Tobias Schellenberg

Personal information
- Full name: Tobias Schellenberg
- Born: 17 November 1978 (age 47) Leipzig, East Germany

Sport
- Country: Germany
- Partner: Andreas Wels

Medal record
Men's diving
Representing Germany
Olympic Games
| Silver medal – second place | 2004 Athens | 3 m synchro |
World Championships
| Silver medal – second place | 2005 Montreal | 3 m synchro |
| Bronze medal – third place | 2003 Barcelona | 3 m synchro |
| Bronze medal – third place | 2007 Melbourne | 3 m synchro |
European Championships
| Gold medal – first place | 2000 Helsinki | 3 m synchro |
| Gold medal – first place | 2006 Budapest | 3 m synchro |
| Silver medal – second place | 2002 Berlin | 3 m synchro |
| Silver medal – second place | 2008 Eindhoven | 3 m synchro |
| Bronze medal – third place | 2004 Madrid | 1 m springboard |
Universiade
| Bronze medal – third place | 2001 Beijing | 3 m synchro |
| Bronze medal – third place | 2003 Daegu | 1 m springboard |

= Tobias Schellenberg =

German diver

Tobias Schellenberg (born 17 November 1978) is a German competitive and synchronized diver.
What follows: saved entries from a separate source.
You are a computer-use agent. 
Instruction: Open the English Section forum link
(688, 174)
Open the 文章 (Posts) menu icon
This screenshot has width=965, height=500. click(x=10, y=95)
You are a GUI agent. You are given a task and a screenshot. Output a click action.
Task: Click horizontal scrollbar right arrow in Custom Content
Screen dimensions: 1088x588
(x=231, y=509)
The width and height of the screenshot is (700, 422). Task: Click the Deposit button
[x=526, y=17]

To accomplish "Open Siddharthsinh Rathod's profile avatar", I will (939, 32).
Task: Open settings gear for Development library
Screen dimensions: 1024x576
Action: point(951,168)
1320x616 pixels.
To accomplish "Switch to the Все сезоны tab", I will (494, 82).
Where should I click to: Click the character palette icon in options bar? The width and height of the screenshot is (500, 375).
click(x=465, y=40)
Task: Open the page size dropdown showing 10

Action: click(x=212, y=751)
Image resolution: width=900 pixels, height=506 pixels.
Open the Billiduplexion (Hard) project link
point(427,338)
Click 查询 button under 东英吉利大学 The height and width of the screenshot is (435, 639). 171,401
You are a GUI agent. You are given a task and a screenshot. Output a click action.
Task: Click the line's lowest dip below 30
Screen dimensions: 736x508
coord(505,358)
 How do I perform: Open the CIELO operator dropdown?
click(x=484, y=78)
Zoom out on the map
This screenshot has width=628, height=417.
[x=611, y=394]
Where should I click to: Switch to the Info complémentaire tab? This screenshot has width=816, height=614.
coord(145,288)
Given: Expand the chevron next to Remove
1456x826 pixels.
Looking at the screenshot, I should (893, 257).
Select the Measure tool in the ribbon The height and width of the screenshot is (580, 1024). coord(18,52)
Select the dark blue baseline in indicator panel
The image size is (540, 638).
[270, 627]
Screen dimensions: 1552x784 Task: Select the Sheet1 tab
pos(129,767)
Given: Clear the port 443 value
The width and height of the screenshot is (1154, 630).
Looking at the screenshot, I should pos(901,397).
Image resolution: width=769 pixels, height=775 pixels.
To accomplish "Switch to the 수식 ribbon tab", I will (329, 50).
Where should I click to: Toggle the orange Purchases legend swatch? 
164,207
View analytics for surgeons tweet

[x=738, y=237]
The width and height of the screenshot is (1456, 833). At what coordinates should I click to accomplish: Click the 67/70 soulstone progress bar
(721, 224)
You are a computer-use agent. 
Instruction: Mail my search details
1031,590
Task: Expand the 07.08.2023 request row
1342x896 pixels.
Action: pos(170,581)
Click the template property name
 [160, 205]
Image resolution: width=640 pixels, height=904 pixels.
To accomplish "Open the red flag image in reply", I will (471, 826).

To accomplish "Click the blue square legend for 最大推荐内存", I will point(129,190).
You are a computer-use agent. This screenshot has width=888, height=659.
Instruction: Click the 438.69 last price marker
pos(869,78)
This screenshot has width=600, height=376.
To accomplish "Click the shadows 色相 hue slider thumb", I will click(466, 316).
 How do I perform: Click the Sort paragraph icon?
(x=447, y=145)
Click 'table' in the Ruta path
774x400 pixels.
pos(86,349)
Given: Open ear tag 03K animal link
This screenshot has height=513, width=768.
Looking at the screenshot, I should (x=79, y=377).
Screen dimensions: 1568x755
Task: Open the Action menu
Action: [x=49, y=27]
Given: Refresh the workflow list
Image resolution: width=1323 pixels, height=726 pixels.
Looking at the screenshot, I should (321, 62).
In 2000 he became three-time German Champion in competitive diving, and European Champion in synchronized diving on the 3 m springboard together with his partner Andreas Wels.

In competitive diving, he won another two German Champion titles in 2001, four in 2002, and five in 2003. Together with Andreas Wels he became vice European Champion in synchronized diving on the 3 m springboard in 2002, and won bronze at the 2003 World Aquatics Championships in Barcelona.

At the 2004 Olympic Games in Athens Tobias Schellenberg and Andreas Wels won the silver medal in synchronized diving on the 3 m springboard. They also won the silver medal in synchronized diving on the 3 m springboard at the 2005 World Aquatics Championships in Montreal.